To construct the anti-derivative function, you first must put the derivative in the form of a function. A spline through the measurements seems suitable. (The data have been stored as `"startR/leak-example.csv"`

.)

```
flow = spliner(1/filltime ~ time, data = Leak)
volume = antiD(flow(time) ~ time)
plotFun(volume(t) ~ t, t.lim = c(0, 60), xlab = "Time (min)", ylab = "Volume (cups/s min)")
```

The anti-derivative function thus calculated, `volume`

, is first and foremost a function of time. The derivative of the function is the `flow`

function, which is why the slope of `volume`

is steep at first and then climbs steadily.

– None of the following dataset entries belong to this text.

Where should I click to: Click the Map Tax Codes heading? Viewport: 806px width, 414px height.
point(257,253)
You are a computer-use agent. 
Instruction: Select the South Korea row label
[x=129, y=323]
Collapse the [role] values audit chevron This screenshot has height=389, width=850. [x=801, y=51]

Now suppose you wanted to know how much water has leaked during a particular interval of time, say from 10 minutes to 30 minutes. Easy. Put a empty bucket under the leak at time 10 minutes, then remove it at time 30 minutes and measure how much water has accumulated. Or, leave the bucket where it is, mark how much water is in the bucket at 10 minutes, record again at 30 minutes, and subtract. This second method is the strategy by which an anti-derivative function is used to find the accumulation:

```
volume(time = 30) - volume(time = 10)
```

```
## [1] 1.335
```

Keep in mind that using the anti-derivative in this way to compute an integral, accomplishes the same thing you could do by accumulating the flow in a bucket, or multiplying the average flow by the duration.

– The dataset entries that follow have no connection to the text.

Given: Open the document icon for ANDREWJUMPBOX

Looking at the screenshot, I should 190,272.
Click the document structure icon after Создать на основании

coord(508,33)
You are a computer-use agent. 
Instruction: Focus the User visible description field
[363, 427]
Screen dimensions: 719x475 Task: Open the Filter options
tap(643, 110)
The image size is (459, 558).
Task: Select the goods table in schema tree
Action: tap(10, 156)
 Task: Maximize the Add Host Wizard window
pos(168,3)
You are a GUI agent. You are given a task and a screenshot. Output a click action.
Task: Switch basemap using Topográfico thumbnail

In interpreting this number, 1.335, it's important, as always, to take into account the units. The output of an anti-derivative function always has units that are the product of the units of the derivative function (cups/second in this example) and the variable of integration (minutes here). So the number is really 1.335 cup$\cdot$minute/second. This may seem odd for a volume, but remember that 60 seconds equals a minute, so a minute/second is just 60 second/second is just 60. So the volume is \( 1.335 \times 60 = 80.1 \) cups.